• [Provided data]
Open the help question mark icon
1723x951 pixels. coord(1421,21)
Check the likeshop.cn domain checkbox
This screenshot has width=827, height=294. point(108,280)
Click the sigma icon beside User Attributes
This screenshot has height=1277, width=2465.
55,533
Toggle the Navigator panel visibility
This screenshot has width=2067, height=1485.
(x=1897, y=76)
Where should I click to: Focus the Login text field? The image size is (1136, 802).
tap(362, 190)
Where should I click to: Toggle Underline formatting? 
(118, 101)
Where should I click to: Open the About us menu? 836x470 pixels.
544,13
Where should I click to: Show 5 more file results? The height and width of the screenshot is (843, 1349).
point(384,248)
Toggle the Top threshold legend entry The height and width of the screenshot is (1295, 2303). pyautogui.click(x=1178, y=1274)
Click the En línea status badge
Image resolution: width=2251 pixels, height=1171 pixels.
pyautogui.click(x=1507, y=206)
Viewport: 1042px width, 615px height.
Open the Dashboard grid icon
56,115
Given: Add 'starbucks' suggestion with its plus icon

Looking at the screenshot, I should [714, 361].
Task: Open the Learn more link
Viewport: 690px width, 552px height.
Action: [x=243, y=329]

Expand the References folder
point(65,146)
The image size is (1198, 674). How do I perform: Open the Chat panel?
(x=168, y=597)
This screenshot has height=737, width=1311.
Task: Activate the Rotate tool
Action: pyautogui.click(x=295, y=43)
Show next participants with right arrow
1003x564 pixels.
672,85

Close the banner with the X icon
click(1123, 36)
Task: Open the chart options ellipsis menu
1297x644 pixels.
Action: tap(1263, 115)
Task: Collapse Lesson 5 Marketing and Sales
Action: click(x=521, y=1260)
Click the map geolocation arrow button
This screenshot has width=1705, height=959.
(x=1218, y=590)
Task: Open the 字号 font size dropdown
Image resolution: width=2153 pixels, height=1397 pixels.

• [Problem requirements] Those lines from the one with "Task: Open the 字号 font size dropdown" through the last line of the material above are to be retyped exactly, with nothing else.

• [Response below]
Task: Open the 字号 font size dropdown
Image resolution: width=2153 pixels, height=1397 pixels.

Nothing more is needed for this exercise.